I am so happy that Troy Heard is doing well.
I've known him for half his life, when he was an obnoxious little theater baby going to school at Pacelli High School.
Thank goodness he's grown up to be a wonderful young man. He keeps reminding me that he's closer to 40 than that obnoxious kid.
I prefer to be in denial.
Anyway, he recently posted on my Facebook page that the Desert Companion newspaper just gave him the Best Director award.
David McKee of the paper wrote, “When the play 'Hellcab' pulled into Las Vegas Little Theatre at the end of 2010, few suspected that its near-perfect staging marked the beginning of an exceptional run by director Troy Heard. This year, he demonstrated a temperament that encompassed postmodern drollery ('Thom Pain'), high camp ('Theodora, She-Bitch of Byzantium'), black farce ('That Atrocious Tradition' presented as part of the first-ever 'Fearophilia' festival) and capped these achievements with a blood-curdling, immersive staging of Jennifer Haley’s cyber-horror drama, 'Neighborhood III: Requisition of Doom.' In his spare time, he crafted a 'found footage' shocker out of Christopher Durang’s 'The Book of Leviticus Show.' Except for a too-many-cooks 'Tommy' at Green Valley Ranch, Heard’s productions are marked by fine detail, intense unanimity of purpose and an ability to get the best his actors have in them. Next up: a stage adaptation of 'The Corpse Grinders' and LVLT’s summer tuner, 'The Great American Trailer Park Musical.' Heard keeps proclaiming he’s on the verge of 'retirement,' but don’t believe him for a minute.”
Troy directed "Hellcab" here in Columbus almost 20 years ago. I saw it one night when Springer Opera House artistic director Paul Pierce was in the audience. Afterward, I was in awe of the production and Paul told me that was the best play he'd seen in Columbus that year. And he's in charge of a theater himself.

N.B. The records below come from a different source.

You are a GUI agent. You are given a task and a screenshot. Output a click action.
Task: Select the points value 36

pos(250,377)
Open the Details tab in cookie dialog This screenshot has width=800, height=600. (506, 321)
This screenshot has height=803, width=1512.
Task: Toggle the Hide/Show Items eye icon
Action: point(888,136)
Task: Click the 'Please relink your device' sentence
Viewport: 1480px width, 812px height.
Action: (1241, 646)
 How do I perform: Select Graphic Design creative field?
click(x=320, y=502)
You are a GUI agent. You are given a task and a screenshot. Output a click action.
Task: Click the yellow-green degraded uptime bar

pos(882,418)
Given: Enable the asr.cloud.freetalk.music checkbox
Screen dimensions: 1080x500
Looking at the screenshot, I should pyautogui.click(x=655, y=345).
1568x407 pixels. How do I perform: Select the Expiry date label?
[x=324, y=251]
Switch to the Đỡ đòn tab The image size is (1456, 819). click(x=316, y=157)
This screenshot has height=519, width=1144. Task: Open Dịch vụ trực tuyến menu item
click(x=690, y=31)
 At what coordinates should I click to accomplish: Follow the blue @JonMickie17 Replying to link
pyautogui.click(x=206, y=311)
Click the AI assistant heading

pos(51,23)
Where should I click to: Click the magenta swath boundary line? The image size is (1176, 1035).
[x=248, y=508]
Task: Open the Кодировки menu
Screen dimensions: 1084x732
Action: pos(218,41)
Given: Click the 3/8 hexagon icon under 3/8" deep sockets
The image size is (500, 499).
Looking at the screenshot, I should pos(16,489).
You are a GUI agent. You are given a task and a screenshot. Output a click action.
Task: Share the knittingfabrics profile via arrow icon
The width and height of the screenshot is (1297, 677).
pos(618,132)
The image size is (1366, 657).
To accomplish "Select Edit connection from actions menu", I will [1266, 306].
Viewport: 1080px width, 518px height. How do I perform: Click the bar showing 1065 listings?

Troy was maybe 20 at the time. He worked with actors who were almost twice his age and some young novices, too.
He was working in a space that was not a real theater. It was a space used by a dance school. Troy tacked up plastic on the ceiling to hide the lights, and had to keep audience members from smoking. Yes, those little idiots were smoking in a dance studio with wooden floors!
Troy works really hard to get things right.
Unfortunately, his theater companies here in Columbus, the Neat Theater and Chattahoochee Shakespeare Co., just couldn't work. I'm sure he had another company in between those two, but I can't remember what they were called.
When he was a senior at Pacelli, he directed a dinner theater show that had a pig in the background.
He knew I loved pigs, so he made the kids in the cast sign it.
After he graduated from the Savannah School of Art and Design with a master's in directing, he stopped by my office and was shocked to see the pig still at my desk.
He also used another pig, a stuffed animal of a mother sow with little piglets suckling, and gave that to me. It's on my desk at home. I cannot remember what that show that is from.
As far as I know, he's still working at Cirque du Soleil's "KA" in Las Vegas.
And he keeps saying I need to visit.
One day, I'll surprise him.
In the meantime, congratulations, Troy and keep up the good work!